AutoHotkey Community

It is currently May 24th, 2012, 2:02 pm

All times are UTC [ DST ]




Post new topic Reply to topic  [ 7 posts ] 
Author Message
PostPosted: February 25th, 2010, 7:15 pm 
Offline

Joined: April 14th, 2009, 10:40 am
Posts: 182
Hi everybody!
For a "WIP" I coded this function to get words frequencies from a file (*.txt for now) or from a clipboard.

Function:
Code:
/*
Function : GetWordsFrequencies()
Argument : File > GetWordsFrequencies(File)  or   Clipboard > GetWordsFrequencies()
Author: TomXIII
*/

If 0 = 1 ;If a file is directly passed
{
   File = %1%
   GetWordsFrequencies(File)
}

GetWordsFrequencies(InFile="") ;Main function
{
   Text := GetText(InFile)
   Text := ListWords(Text)
   WordsList := SetWordsList(Text)
   UseWordsList(WordsList)
}

;=============================================

GetText(InFile)
{
   If FileExist(InFile)
   {
      SplitPath, InFile,,, FileExt
      If (FileExt<>"txt") ;Poor convert method, doesn't work often!
      {
         TempFile = %A_ScriptDir%\temp.txt
         FileRead, TempText, %InFile%
         FileDelete, %TempFile%
         FileAppend, %TempText%, %TempFile%
         FileRead, TempText, %TempFile%
      }
      Else
         FileRead, TempText, %InFile%
   }
   Else
      TempText := Clipboard
   Return, %TempText%
}

ListWords(TempText) ;Extract all words and separate them with "-"
{
   TempText := RegexReplace(TempText, "(`r|`n|`r`n)", " ")
   TempText := RegexReplace(TempText, "i)[^[:alpha:]éÉèÈàÀùÙâÂêÊîÎôÔûÛïÏëËüÜçÇ'æÆœŒ ]?", "") ; Special chars for French words
   TempText := RegexReplace(TempText, "[ ]+", "-")
   Return, %TempText%
}

SetWordsList(TempText)
{
   StringSplit, TempWord, TempText, -
   TempText = -%TempText%-
   Loop, %TempWord0%
   {
      CurrentTempWord := TempWord%A_Index%
      RegEx = i)-%CurrentTempWord%-
      TempText := RegexReplace(TempText, RegEx, "-", RplCount)
      If (RplCount and CurrentTempWord)
      {
         StrLen := StrLen(RplCount)
         Loop,% 3-StrLen
            RplCount := "0" . RplCount
         CurrentLine := RplCount . "`t   |`t" . CurrentTempWord
         TempList := TempList ? TempList . "`n" . CurrentLine : "Frequency`tWord`n____________________`n" . CurrentLine
      }
   }
   Sort, TempList, D`n R
   Return, %TempList%
}

UseWordsList(TempWordsList)
{
   OutFile = %A_ScriptDir%\Words_Frequencies.txt
   FileDelete, %OutFile%
   FileAppend, %TempWordsList%, %OutFile%
   Run, %OutFile%,,UseErrorLevel
   If ErrorLevel
      MsgBox, Error occured!
}


Sample:
Code:
#Include %A_ScriptDir%\WordFrequencyCounter.ahk
File = %A_ScriptFullPath%
GetWordsFrequencies()


Last edited by TomXIII on February 26th, 2010, 11:28 pm, edited 3 times in total.

Report this post
Top
 Profile  
Reply with quote  
 Post subject:
PostPosted: February 25th, 2010, 9:25 pm 
Offline

Joined: November 7th, 2006, 9:47 pm
Posts: 1933
Location: Germany
Hi, a while back I wrote a similiar function for counting words.
:arrow: wc - counts words in a string
(The archive contains an example script.)

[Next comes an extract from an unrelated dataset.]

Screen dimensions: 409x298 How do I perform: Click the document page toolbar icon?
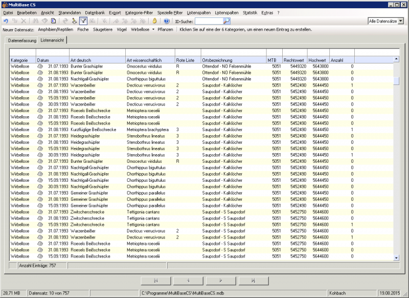click(53, 21)
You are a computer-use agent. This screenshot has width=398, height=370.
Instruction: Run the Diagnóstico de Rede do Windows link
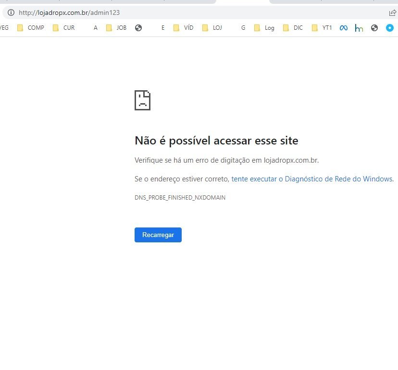312,179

I did compared the two functions. Count of the word "TempText" in your script shows "12" counted instances, whereas my script counts "18".
But if I count all instances of the word by hand, I came up to "19". :shock:
Mine is closer. :P

(My script returns an double colon and semicolon delimited list, instead showing a Gui.)

_________________
{1:"ahkstdlib", 2:"my libs", 3:"my apps", 4:"my license"}
--> Don't feed the troll! <--


Report this post
Top
 Profile  
Reply with quote  
 Post subject:
PostPosted: February 26th, 2010, 12:12 am 
Offline

Joined: April 14th, 2009, 10:40 am
Posts: 182
Hi Tuncay!

At the beginning, my script was coded for French words.
May be the main issue is in the regex which doesn't recognises enough what are "words"!
I done this script quickly so it needs several improvments.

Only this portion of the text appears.